En el desempeño de mis funciones en la sede de esta organización, tuve que tratar muchas veces con profesionales graduados en las universidades cubanas. Salvo muy contadas y honrosas excepciones, esos diplomados causaban asombro por la vastedad de su ignorancia en temas elementales, el anacronismo de lo que habían aprendido y su falta de cultura general. Algunos de ellos habían sido incluso profesores o catedráticos universitarios, pero desconocían datos básicos de Historia, Geografía y otras materias que normalmente se estudian en la escuela primaria, redactaban mal en español, incurrían en faltas de ortografía y exhibían obvias limitaciones para trabajar en otras lenguas.

Por su carácter generalizado, estas deficiencias no son atribuibles a la falta de inteligencia o capacidad de los universitarios cubanos, sino que ponen de manifiesto la existencia de lagunas en los contenidos y métodos de formación.

La calidad de la enseñanza superior en la Isla se ha resentido además por la falta de libertad académica, la politización integral y la imposición de la ortodoxia marxista, una ideología anacrónica, que ya en el siglo XIX había demostrado lo erróneo de sus vaticinios y la debilidad de sus razonamientos. A todo lo anterior, habría que añadir el bajo nivel educativo que arrastran los estudiantes desde la enseñanza primaria a lo largo de todo el ciclo secundario y que los lleva a ingresar en la universidad con las carencias antes señaladas.

A su vez, esta característica está vinculada a la escasez y la mala formación de los docentes. A pesar de que en el último decenio la población escolar disminuye cada año, como resultado de la emigración y la crisis demográfica, los maestros de primaria apenas alcanzan y el Gobierno ha tenido que echar mano de profesores jubilados para cubrir el déficit de personal docente. Al parecer, no hay mucho interés entre los jóvenes por cursar estudios de Pedagogía y dedicarse al magisterio.
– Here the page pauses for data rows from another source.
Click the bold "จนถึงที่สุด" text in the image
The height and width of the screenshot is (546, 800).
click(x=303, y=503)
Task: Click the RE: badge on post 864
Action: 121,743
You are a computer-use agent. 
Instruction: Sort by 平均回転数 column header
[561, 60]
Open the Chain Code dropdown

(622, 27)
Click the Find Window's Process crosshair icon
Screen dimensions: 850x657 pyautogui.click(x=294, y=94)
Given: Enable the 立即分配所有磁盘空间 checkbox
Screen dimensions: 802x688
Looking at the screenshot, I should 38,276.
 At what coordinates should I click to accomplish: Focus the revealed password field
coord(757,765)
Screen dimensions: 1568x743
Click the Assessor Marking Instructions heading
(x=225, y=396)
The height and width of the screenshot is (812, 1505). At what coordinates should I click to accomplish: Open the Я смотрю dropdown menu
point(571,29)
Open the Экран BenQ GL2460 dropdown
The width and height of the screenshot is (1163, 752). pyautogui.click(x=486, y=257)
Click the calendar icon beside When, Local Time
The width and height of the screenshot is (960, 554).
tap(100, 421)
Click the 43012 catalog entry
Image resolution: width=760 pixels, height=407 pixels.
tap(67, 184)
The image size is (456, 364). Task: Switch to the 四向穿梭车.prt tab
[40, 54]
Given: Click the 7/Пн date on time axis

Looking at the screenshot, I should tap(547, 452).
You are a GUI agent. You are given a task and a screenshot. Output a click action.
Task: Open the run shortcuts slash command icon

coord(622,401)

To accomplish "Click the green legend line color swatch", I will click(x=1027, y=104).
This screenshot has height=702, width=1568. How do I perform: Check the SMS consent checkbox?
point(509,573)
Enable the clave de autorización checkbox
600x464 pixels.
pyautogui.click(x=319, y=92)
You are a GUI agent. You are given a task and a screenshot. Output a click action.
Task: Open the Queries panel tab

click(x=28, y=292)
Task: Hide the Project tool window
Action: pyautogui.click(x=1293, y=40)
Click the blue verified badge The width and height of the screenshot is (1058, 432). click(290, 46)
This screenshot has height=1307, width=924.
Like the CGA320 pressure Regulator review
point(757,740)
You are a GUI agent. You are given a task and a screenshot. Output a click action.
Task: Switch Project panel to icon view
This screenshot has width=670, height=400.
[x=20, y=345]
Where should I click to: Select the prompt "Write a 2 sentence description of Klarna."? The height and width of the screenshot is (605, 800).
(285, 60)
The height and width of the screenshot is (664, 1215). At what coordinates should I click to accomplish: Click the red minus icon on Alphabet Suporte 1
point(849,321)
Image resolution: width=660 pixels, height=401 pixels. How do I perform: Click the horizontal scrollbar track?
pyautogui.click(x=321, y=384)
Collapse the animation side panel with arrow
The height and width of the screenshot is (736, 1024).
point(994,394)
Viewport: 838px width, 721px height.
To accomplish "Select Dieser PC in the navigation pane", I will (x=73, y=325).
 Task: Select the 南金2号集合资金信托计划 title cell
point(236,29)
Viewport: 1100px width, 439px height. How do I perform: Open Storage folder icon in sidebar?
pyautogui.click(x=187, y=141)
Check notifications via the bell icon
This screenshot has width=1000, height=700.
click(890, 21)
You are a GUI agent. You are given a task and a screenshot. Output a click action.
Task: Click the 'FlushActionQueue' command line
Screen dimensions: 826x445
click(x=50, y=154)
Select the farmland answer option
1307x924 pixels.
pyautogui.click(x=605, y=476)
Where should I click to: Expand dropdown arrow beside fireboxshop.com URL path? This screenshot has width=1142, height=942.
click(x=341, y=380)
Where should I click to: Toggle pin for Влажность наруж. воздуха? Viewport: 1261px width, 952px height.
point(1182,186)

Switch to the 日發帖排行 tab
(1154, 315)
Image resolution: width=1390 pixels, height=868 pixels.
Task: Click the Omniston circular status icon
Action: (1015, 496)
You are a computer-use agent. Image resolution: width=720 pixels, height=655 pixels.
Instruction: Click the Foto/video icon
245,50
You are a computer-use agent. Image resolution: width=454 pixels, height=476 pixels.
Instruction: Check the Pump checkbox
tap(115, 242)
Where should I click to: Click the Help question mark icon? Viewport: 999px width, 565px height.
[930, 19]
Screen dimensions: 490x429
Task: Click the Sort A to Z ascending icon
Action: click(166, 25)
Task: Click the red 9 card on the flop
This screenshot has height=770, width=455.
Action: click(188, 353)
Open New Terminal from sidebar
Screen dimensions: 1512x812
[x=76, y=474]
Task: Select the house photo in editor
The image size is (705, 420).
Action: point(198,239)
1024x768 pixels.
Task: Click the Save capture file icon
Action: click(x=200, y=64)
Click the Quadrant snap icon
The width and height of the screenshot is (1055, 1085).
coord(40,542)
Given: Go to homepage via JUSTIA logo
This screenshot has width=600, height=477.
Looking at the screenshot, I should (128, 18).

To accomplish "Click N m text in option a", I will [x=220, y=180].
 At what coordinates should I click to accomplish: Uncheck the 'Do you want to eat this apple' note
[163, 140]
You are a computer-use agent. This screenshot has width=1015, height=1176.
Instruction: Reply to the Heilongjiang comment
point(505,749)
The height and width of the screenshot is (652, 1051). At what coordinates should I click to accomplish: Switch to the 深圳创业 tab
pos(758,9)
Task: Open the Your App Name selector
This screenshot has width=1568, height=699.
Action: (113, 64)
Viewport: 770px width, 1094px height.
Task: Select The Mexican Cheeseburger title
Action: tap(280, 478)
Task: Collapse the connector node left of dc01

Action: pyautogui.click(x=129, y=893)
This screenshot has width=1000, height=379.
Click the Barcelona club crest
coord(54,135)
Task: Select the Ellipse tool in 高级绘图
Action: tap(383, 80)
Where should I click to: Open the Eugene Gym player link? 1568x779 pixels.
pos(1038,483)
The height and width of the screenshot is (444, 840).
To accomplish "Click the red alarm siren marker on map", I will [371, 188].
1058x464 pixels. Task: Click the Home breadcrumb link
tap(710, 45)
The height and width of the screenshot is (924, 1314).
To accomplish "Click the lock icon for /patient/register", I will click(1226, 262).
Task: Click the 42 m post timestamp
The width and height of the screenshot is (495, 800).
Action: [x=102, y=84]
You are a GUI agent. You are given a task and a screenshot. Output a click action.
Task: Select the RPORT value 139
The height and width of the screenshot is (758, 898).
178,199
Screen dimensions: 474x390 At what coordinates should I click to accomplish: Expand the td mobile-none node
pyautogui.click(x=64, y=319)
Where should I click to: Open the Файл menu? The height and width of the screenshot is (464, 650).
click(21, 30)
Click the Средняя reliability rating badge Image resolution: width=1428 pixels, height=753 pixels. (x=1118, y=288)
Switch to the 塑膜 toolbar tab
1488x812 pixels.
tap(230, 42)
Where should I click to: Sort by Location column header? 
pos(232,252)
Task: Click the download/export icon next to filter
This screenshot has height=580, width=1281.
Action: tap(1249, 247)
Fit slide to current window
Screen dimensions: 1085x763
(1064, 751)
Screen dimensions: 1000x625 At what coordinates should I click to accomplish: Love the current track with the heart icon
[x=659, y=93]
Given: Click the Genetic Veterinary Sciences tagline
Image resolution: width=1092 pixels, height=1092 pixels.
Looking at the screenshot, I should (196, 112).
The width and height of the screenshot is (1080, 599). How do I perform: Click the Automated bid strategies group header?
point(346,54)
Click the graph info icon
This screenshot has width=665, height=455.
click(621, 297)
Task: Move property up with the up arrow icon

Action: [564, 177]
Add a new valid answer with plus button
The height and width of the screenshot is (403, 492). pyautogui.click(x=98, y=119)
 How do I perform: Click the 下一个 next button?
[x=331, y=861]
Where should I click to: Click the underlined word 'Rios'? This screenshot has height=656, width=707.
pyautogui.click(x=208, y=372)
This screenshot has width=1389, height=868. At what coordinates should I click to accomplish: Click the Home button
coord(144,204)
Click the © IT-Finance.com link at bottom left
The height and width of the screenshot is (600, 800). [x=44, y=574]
La situación se agrava por las pocas perspectivas profesionales que el sistema ofrece a sus diplomados. La masificación y la presunta «gratuidad» de los estudios universitarios han terminado por crear varias generaciones de gente frustrada, adornadas con un título devaluado que les sirve de muy poco, porque por un lado carecen de los conocimientos suficientes para desempeñar una función a la altura del diploma y, por el otro, la estructura socioeconómica del país no puede ofrecerles un empleo acorde con su titulación. Por eso pululan en las ciudades ingenieros que conducen taxis, exarquitectos que sirven mojitos en los restaurantes o biólogos reconvertidos en guías de turismo, así como una multitud de proletarios y proletarias del sexo que, como dijo Castro I en 1998, «son los más cultos del mundo».

La idea de que en el futuro Cuba podrá desarrollarse rápidamente, una vez superada la era castrista, porque cuenta con «una población altamente educada», es sobre todo una fórmula de consuelo retórico. Como tantos otros aspectos de ese régimen, el sistema educativo es un fraude gigantesco, al servicio de las necesidades propagandísticas del Estado. Su inspirador no es Makárenko ni Lunacharski, sino el conde Grigori Potemkin, el amante de Catalina la Grande que engalanaba las aldeas miserables como un decorado de teatro, con flores en las ventanas y campesinos atildados, que saludaban sonrientes al paso del cortejo imperial.